* Instructions to follow *
Every entry below should be repeated exactly; the pictures should not.

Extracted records
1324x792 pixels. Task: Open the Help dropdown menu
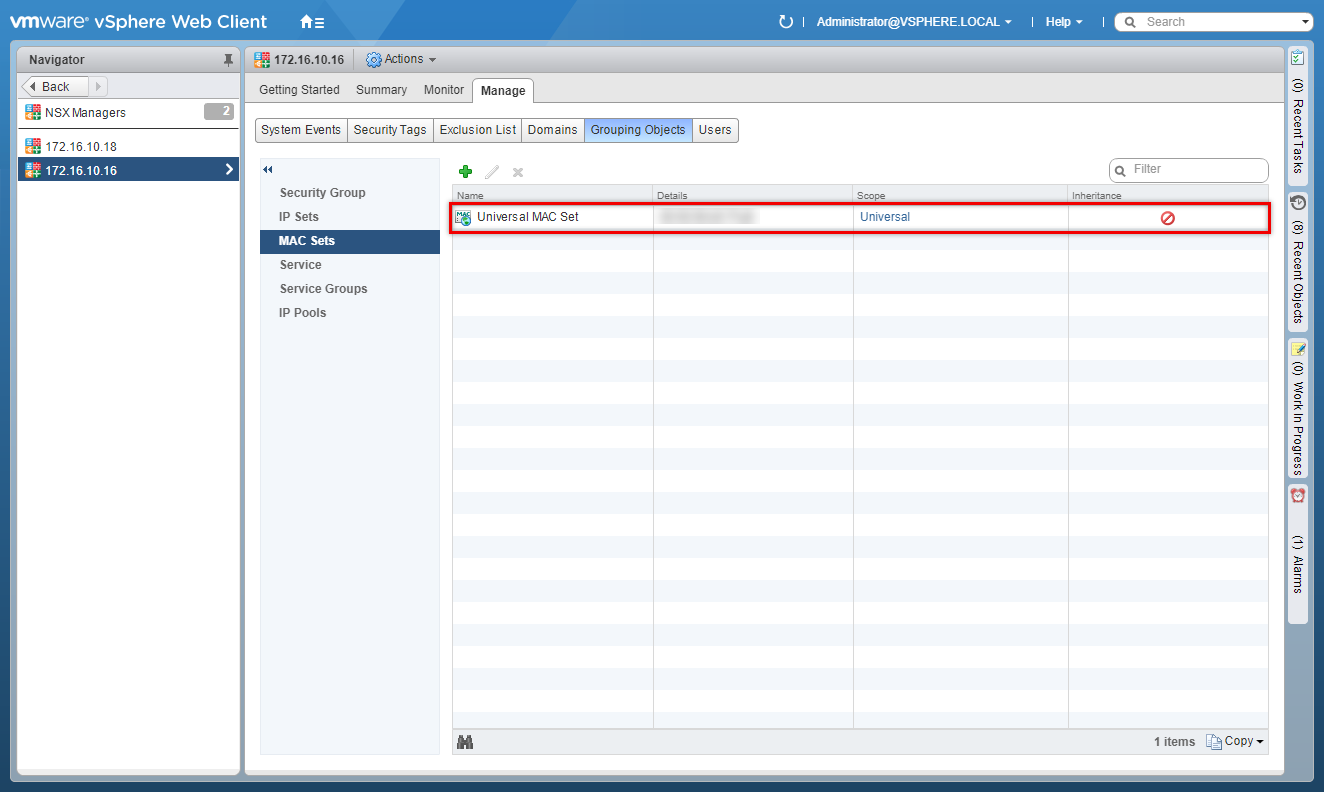click(1063, 22)
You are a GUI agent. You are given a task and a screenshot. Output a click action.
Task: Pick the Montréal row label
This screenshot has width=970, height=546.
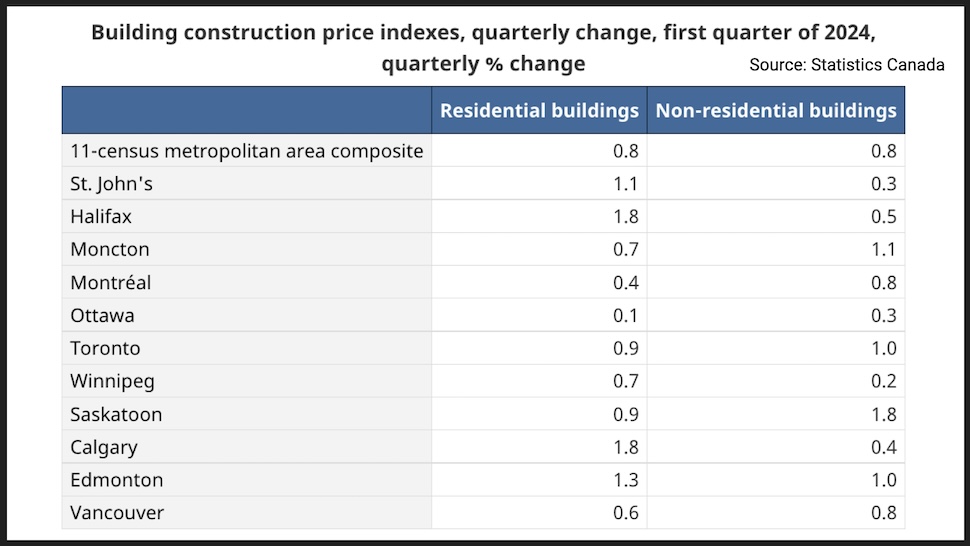[x=111, y=283]
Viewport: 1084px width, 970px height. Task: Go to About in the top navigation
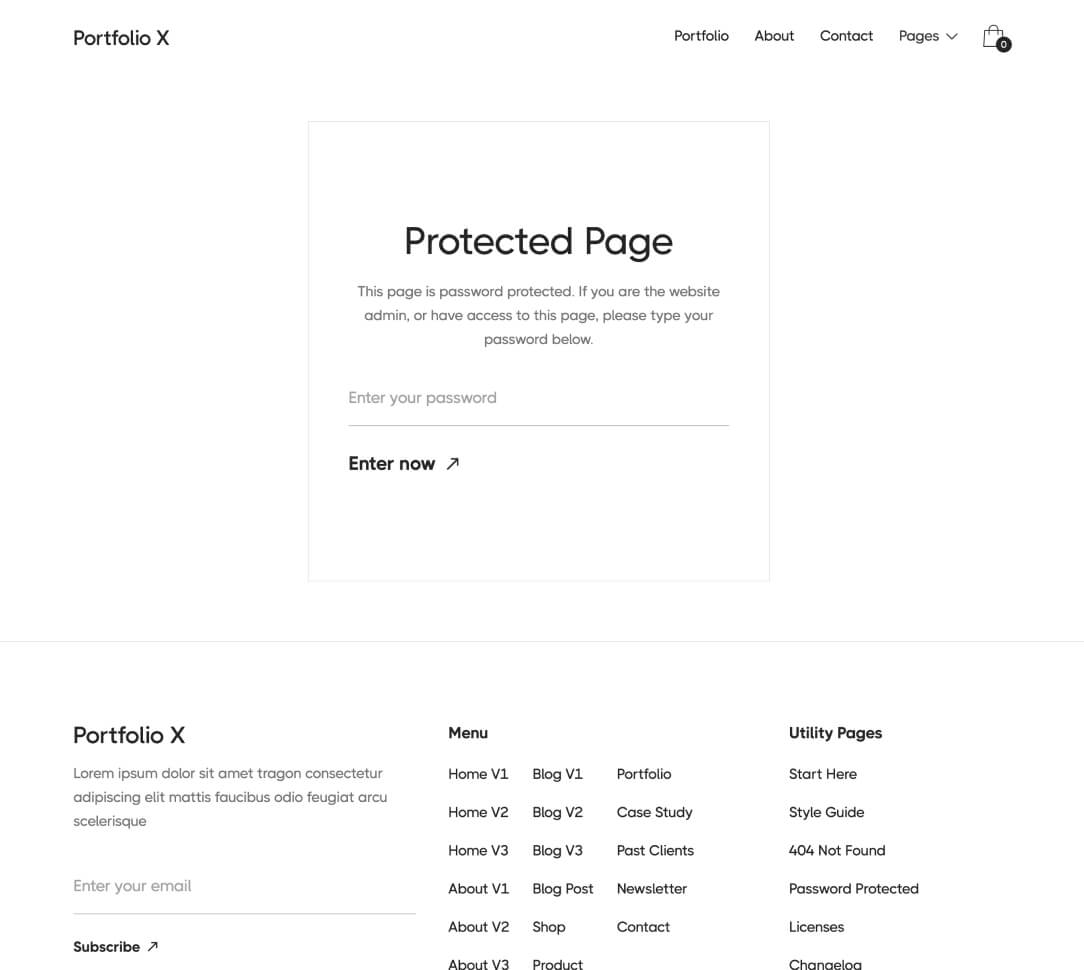click(x=774, y=36)
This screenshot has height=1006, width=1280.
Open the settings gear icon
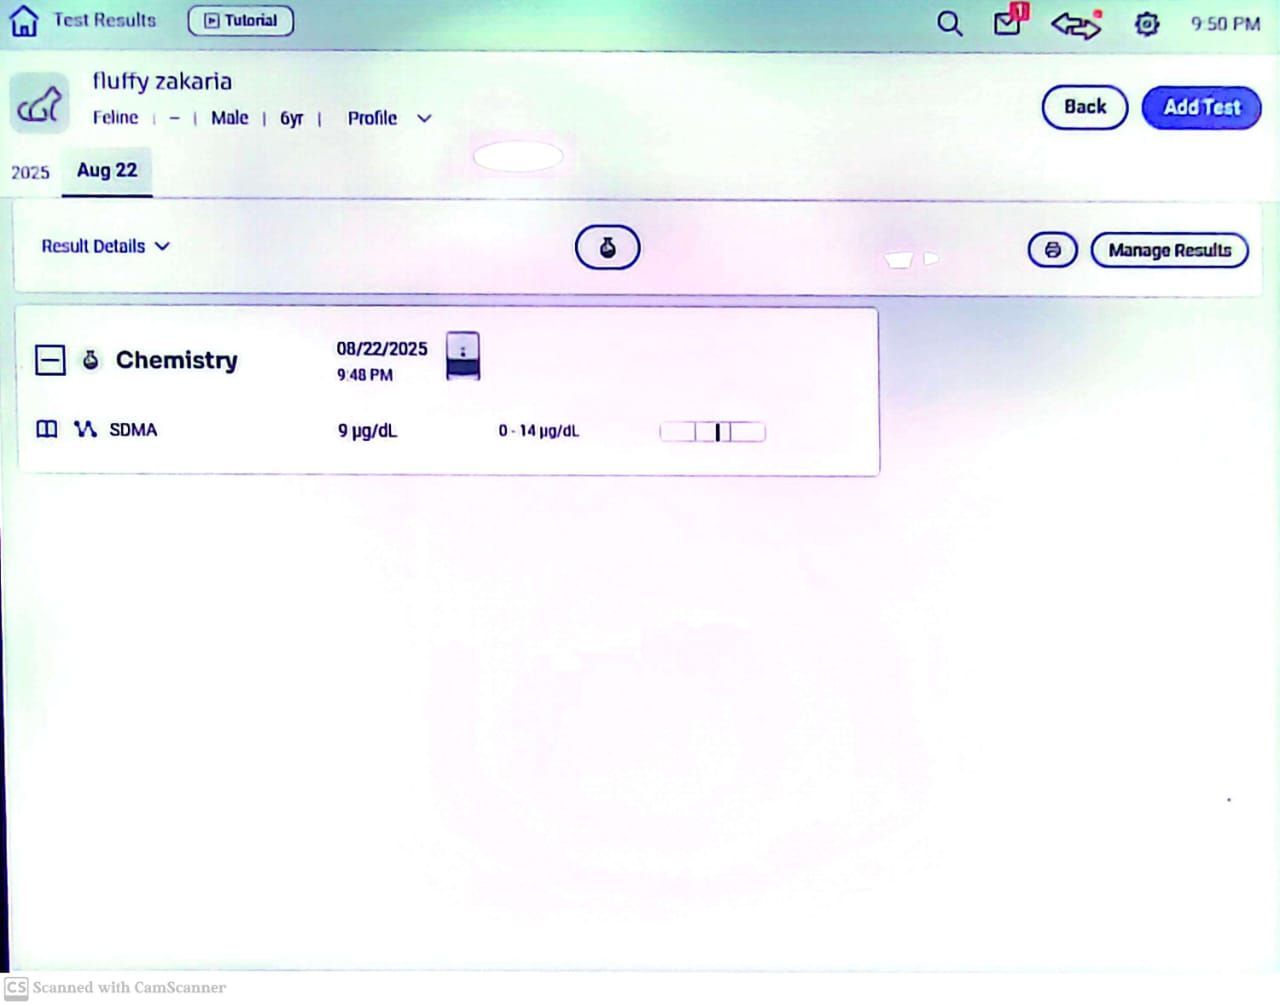pos(1147,24)
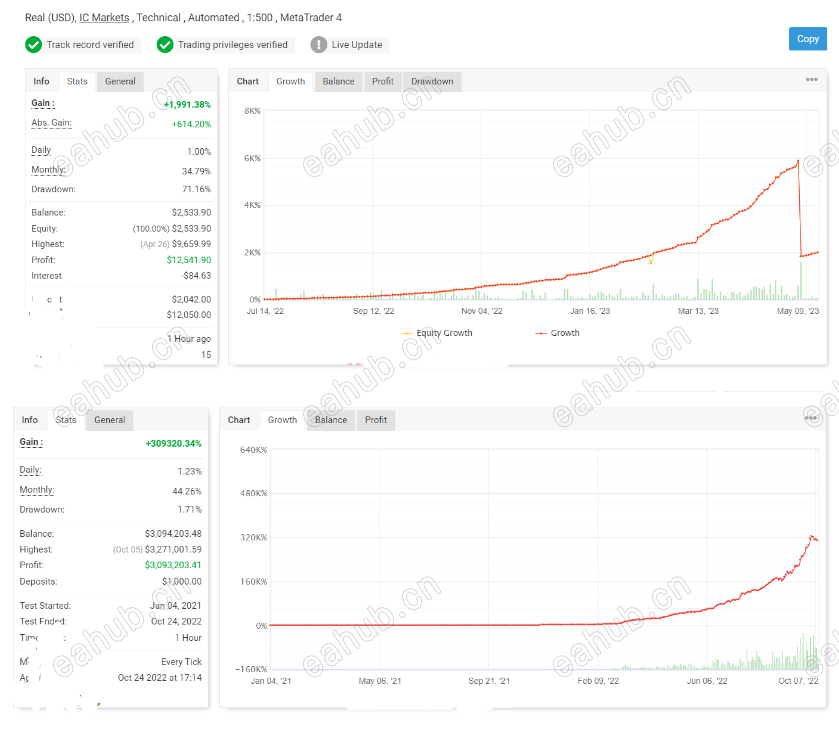Switch to the Stats tab in top panel
The image size is (839, 732).
(x=77, y=81)
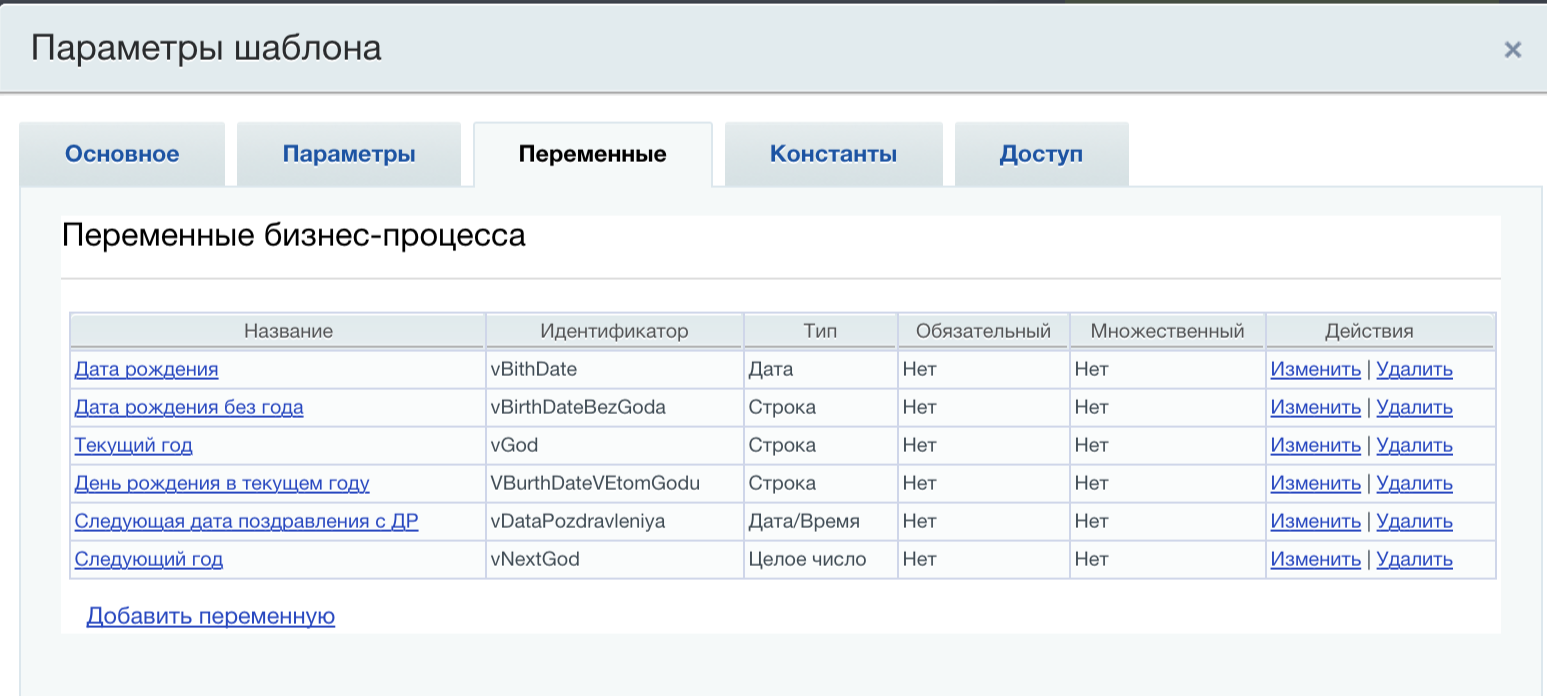Click the Переменные tab
The width and height of the screenshot is (1547, 696).
pos(592,154)
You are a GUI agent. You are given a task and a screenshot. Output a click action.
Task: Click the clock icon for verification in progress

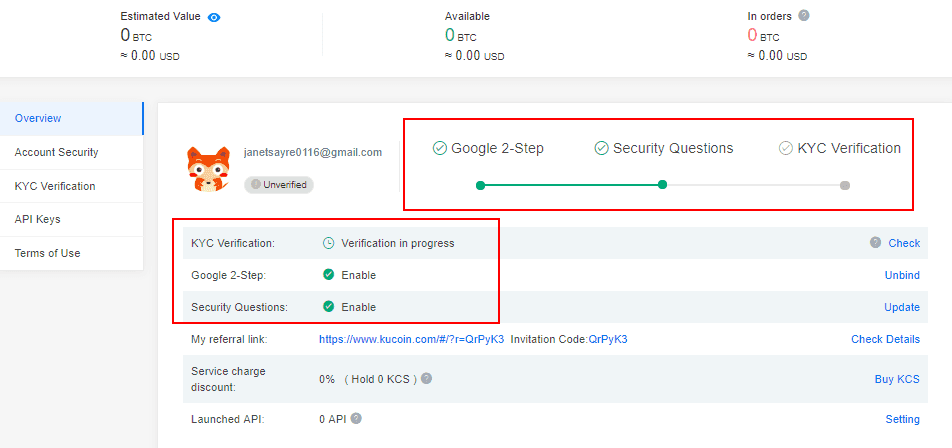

* Solution for this exercise *
1324x792 pixels. Task: Open the Help dropdown menu
click(1063, 22)
You are a GUI agent. You are given a task and a screenshot. Output a click action.
Task: Pick the Montréal row label
This screenshot has width=970, height=546.
[x=111, y=283]
Viewport: 1084px width, 970px height. Task: Go to About in the top navigation
click(x=774, y=36)
This screenshot has height=1006, width=1280.
Open the settings gear icon
pos(1147,24)
Switch to the Stats tab in top panel
The image size is (839, 732).
(x=77, y=81)
Click the Переменные tab
The width and height of the screenshot is (1547, 696).
pos(592,154)
You are a GUI agent. You are given a task and a screenshot. Output a click action.
Task: Click the clock icon for verification in progress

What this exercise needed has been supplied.